Before: kind of hideous cowl-neck top from Yass Vinnies, I liked the colour and feel of the fabric. Hector looks a bit like a headless zombie holding this up for the photo...

After: a kind of respectable tshirt. I have forgiven Buster his heinous crime from my previous post (or maybe this photo was taken beforehand, I can't really remember).

The pattern is the Lane Raglan from Hey June. It's pretty popular in the sewing blog world. Very simple, I probably had several like it in the cobwebby pattern box but I am a bit of a sucker for the instant gratification of ordering a PDF pattern and receiving it a few seconds later. 

There wasn't enough of the green to get the sleeves out, so I used black ribbing, which I like the look of. Also for the neckline binding. The pattern was easy to follow and make but I don't like the way it has you finished the neckline  - you sew the neck binding on the flat and then sew up the last shoulder seam, it leaves a bumpy finish on the neckline that I had to sew down by hand. Next time I will just do it in the round.

Before #2: some cream and caramel (i.e light brown and medium brown) knit from Jamison Salvos in Canberra.

In the same box was a length of beige knit. 

After: another Renfrew top. I blogged about one of these here last year. (I made this one last year too, but am a bit sporadic when it comes to blogging completed projects, as you have no doubt noticed. I blame the slow-as-a-wet-week internet connection).

I like this one better than the previous version. I took out some of the excess sleeve length. I kept the overall length the same, but the difference in fabric ( this stuff is very stretchy) seems to have made it longer than the first one.
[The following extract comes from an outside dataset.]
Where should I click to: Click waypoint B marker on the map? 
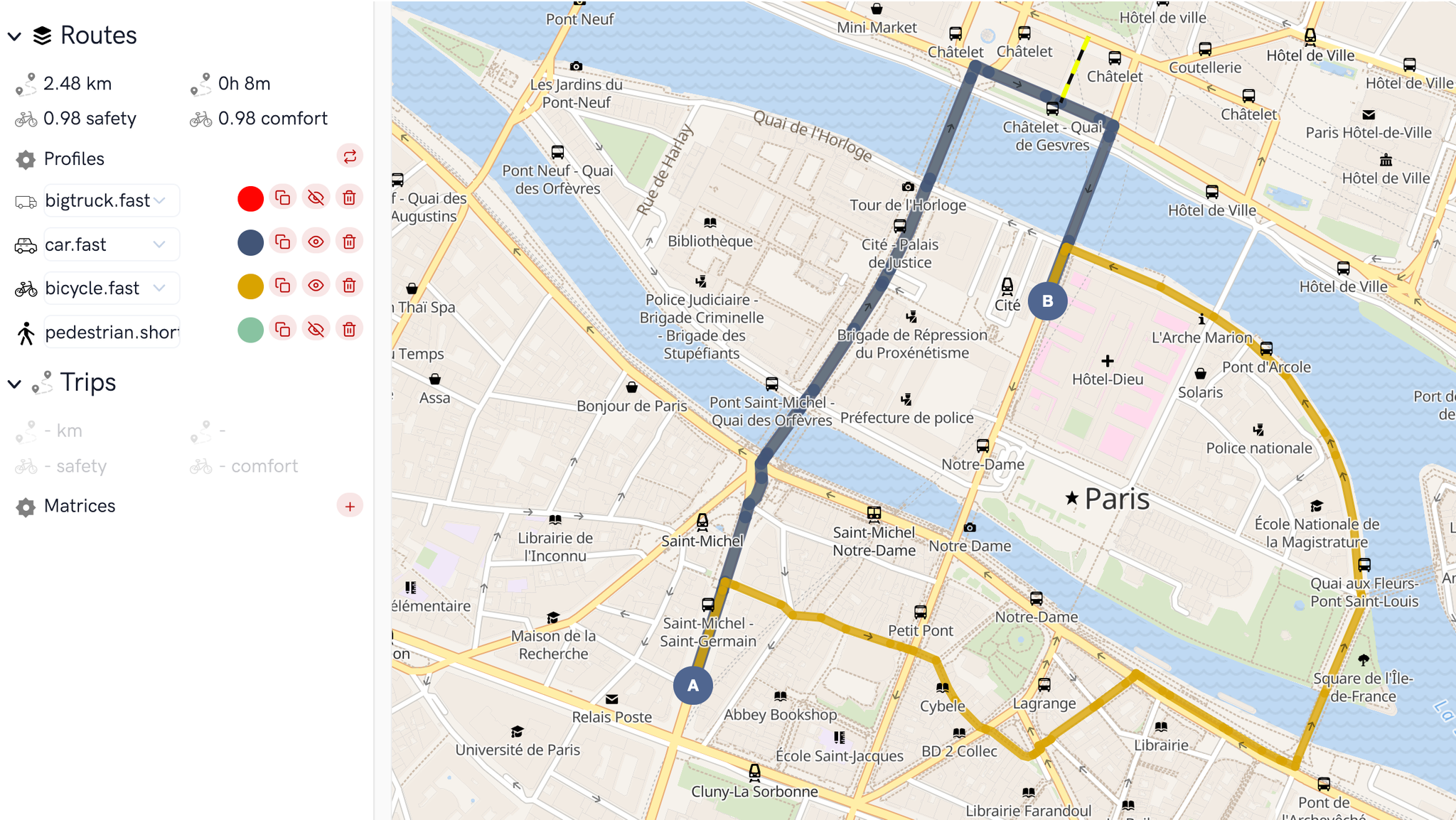click(x=1048, y=299)
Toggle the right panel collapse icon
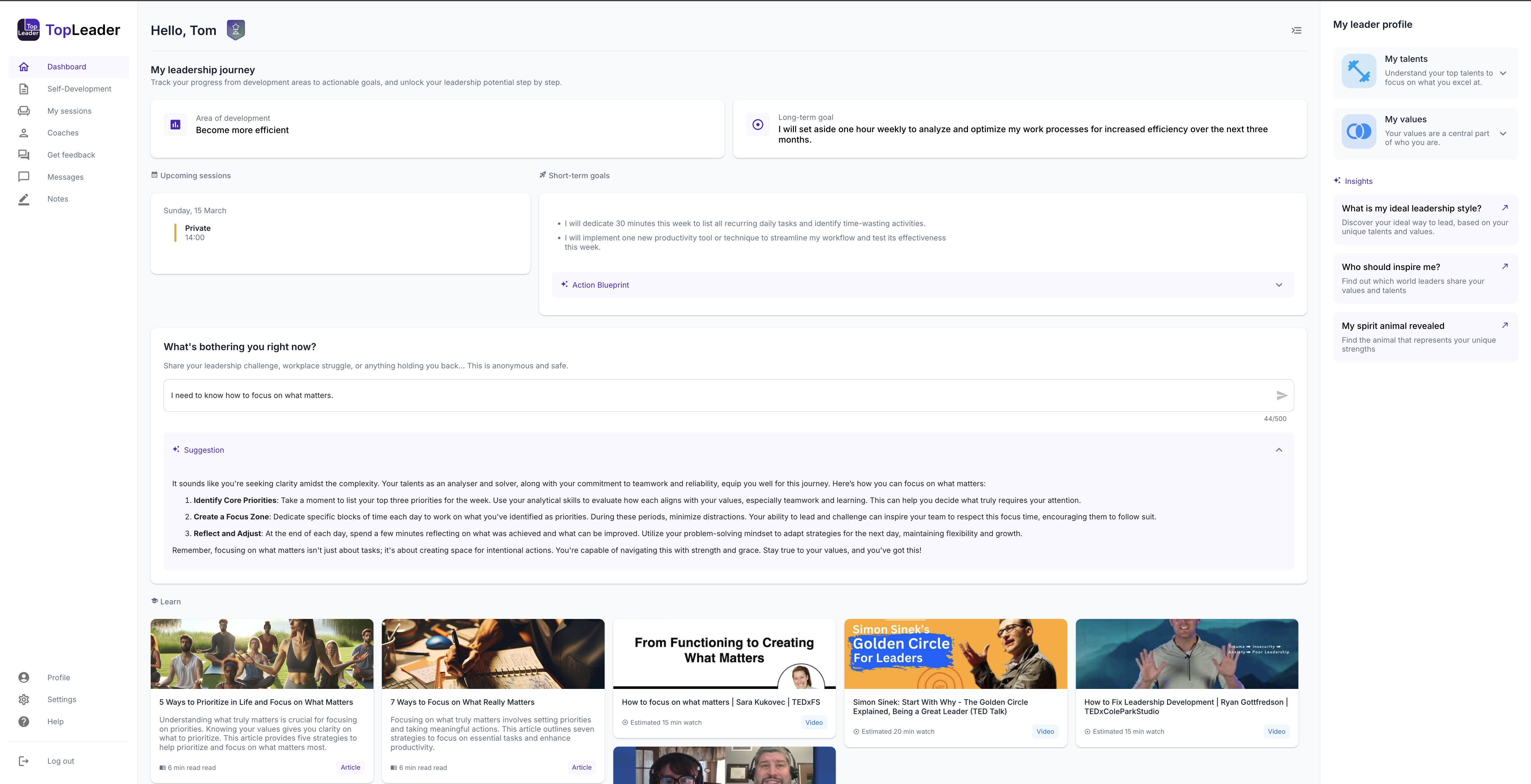This screenshot has height=784, width=1531. click(x=1296, y=30)
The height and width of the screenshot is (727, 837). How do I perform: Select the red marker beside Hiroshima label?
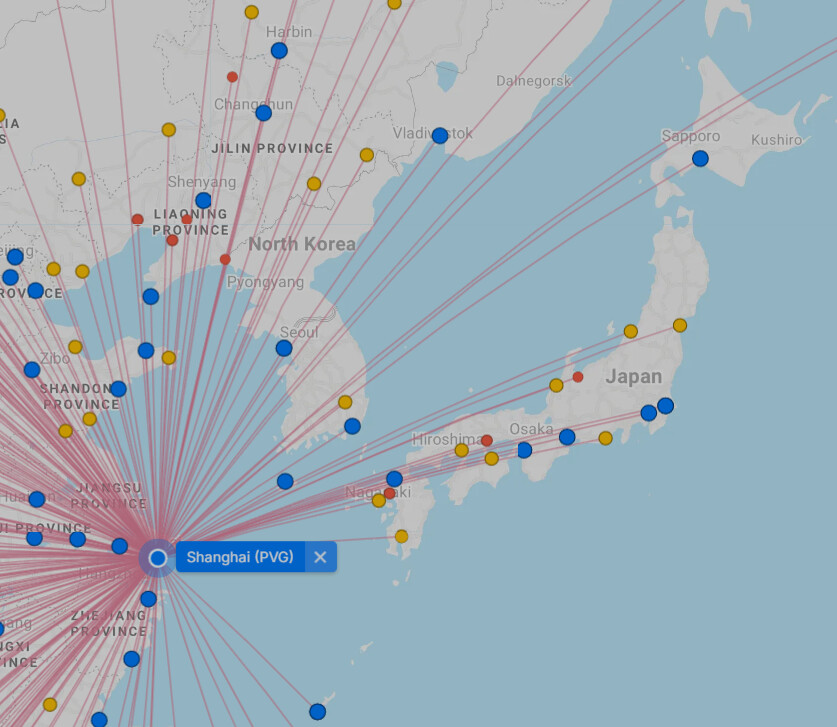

I was MOST impressed with myself with the stripe matching up the left hand side. Not perfect, but pretty close.

Not so much impressed with the right side.... you win some you lose some!

I also tried hard to cut the neckband so as to have an even stripe. I managed that pretty well if I do say so myself. It looks a bit wrinkled here but it's not actually.


Unfortunately the fabric was a little TOO stretchy and since sewing has lost of lot of its shape. But it's so snuggly soft I use it as a pyjama top. So no biggie.